> _TASK TO COMPLETE_
Repeat the lines of the material word for word, starting at the line that contains "Close the marker placement dialog" and ending at the line that contains "[x=68, y=17]".

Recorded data
******************************

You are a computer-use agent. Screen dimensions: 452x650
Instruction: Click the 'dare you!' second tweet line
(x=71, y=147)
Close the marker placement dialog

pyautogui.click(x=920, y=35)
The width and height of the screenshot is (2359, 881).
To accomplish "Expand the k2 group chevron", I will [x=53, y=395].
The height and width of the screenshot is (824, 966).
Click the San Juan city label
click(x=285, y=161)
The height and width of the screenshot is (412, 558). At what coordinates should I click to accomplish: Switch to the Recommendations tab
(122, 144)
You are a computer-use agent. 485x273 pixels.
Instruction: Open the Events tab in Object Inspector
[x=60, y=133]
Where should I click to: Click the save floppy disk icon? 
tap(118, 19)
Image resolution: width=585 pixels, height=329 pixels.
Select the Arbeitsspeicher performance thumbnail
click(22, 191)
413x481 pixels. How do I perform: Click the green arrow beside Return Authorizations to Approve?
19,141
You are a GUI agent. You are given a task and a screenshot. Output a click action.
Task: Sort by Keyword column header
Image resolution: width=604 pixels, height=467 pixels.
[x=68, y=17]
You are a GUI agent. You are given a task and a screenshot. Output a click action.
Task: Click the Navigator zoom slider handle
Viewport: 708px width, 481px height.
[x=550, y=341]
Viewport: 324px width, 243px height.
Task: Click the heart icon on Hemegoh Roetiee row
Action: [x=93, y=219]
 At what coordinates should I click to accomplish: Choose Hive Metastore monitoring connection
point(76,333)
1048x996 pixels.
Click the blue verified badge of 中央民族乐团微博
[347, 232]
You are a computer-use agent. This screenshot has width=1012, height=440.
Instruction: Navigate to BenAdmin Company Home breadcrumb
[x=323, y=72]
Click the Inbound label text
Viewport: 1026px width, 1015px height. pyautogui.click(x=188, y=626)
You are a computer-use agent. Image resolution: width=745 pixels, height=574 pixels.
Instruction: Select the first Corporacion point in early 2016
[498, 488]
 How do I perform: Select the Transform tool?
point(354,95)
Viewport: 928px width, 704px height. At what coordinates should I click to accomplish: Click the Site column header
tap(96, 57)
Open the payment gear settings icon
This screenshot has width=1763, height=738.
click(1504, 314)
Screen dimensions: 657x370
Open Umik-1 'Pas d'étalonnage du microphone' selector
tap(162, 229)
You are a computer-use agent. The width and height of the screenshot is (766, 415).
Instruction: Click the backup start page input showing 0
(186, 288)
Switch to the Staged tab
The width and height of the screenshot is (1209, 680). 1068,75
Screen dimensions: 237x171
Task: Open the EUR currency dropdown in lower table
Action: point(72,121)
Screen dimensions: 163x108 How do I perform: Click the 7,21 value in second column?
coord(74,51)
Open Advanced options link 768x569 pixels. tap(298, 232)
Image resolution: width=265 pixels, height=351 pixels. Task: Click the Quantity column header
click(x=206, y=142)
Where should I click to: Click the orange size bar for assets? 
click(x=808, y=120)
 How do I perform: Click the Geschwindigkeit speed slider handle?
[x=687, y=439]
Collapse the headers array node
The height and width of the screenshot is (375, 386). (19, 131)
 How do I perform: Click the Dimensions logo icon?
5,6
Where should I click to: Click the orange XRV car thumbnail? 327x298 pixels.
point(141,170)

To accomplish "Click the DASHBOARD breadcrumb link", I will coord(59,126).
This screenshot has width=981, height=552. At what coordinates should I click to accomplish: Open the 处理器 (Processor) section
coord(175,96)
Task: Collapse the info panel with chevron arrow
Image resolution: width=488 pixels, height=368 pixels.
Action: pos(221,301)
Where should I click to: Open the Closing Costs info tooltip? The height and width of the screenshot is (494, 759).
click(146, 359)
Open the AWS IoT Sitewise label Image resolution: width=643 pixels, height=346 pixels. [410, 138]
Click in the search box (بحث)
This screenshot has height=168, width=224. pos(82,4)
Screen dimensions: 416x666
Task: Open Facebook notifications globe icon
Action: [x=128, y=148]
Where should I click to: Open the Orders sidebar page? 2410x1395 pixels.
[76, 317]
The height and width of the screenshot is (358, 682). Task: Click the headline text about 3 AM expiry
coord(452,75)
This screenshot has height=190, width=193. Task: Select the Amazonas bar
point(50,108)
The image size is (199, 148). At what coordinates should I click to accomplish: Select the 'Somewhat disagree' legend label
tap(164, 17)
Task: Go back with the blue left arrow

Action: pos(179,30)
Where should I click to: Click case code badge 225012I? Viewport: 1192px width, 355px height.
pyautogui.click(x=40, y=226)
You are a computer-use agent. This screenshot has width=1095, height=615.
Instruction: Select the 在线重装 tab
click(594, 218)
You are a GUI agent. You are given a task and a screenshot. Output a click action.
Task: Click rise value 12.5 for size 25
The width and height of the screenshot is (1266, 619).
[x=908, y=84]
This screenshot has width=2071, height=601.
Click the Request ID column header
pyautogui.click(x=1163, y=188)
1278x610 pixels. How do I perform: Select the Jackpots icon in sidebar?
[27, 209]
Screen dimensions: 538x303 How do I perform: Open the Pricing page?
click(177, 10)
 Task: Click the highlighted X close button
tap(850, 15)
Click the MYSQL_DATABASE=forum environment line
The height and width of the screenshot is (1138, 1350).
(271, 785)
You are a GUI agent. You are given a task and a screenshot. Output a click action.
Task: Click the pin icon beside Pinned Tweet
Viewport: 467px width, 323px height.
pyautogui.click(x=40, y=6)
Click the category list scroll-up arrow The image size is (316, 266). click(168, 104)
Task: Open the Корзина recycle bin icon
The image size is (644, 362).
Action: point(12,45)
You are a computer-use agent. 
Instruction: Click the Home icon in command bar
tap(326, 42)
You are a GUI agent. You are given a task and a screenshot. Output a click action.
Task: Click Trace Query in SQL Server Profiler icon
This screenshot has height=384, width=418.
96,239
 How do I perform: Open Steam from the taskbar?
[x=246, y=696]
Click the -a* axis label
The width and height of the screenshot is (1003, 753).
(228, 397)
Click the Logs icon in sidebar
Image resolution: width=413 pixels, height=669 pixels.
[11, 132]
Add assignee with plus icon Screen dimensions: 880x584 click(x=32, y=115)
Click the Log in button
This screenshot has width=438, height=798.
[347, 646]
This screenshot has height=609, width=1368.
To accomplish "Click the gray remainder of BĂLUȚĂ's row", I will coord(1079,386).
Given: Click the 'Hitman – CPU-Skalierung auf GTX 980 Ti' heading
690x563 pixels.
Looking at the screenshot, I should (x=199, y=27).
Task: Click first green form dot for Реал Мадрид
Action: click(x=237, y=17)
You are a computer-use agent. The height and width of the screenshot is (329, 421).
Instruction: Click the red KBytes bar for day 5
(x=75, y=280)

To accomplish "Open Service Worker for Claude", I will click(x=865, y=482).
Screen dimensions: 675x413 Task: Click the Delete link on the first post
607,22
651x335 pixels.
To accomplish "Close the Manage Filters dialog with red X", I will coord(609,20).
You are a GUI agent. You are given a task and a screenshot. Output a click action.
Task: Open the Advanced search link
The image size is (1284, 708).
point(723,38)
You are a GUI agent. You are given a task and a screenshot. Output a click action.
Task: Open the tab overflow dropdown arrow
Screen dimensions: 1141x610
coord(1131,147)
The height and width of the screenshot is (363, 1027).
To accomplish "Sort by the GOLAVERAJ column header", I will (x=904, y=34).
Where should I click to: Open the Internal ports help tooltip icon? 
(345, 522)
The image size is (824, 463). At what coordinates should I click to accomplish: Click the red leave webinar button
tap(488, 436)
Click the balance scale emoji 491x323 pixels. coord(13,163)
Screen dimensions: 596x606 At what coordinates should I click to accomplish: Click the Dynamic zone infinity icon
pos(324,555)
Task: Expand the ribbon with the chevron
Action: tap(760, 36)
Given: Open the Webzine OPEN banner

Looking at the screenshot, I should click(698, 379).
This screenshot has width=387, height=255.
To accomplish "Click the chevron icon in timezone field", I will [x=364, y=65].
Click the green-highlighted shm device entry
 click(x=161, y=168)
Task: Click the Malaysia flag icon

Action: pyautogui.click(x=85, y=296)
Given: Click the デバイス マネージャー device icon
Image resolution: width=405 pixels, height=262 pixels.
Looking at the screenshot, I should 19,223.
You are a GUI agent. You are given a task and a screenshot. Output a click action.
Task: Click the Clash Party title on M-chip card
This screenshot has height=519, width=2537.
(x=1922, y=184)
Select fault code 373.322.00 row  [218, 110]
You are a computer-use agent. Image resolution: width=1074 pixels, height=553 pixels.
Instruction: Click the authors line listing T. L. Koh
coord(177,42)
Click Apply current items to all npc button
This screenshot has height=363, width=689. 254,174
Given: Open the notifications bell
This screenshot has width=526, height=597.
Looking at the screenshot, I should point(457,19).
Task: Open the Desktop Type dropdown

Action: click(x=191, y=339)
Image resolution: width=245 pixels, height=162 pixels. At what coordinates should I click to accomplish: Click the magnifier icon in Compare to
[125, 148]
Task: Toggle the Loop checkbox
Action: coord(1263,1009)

******************************

> _OUTPUT OF THE TASK_
Close the marker placement dialog

pyautogui.click(x=920, y=35)
The width and height of the screenshot is (2359, 881).
To accomplish "Expand the k2 group chevron", I will [x=53, y=395].
The height and width of the screenshot is (824, 966).
Click the San Juan city label
click(x=285, y=161)
The height and width of the screenshot is (412, 558). At what coordinates should I click to accomplish: Switch to the Recommendations tab
(122, 144)
You are a computer-use agent. 485x273 pixels.
Instruction: Open the Events tab in Object Inspector
[x=60, y=133]
Where should I click to: Click the save floppy disk icon? 
tap(118, 19)
Image resolution: width=585 pixels, height=329 pixels.
Select the Arbeitsspeicher performance thumbnail
click(22, 191)
413x481 pixels. How do I perform: Click the green arrow beside Return Authorizations to Approve?
19,141
You are a GUI agent. You are given a task and a screenshot. Output a click action.
Task: Sort by Keyword column header
Image resolution: width=604 pixels, height=467 pixels.
[x=68, y=17]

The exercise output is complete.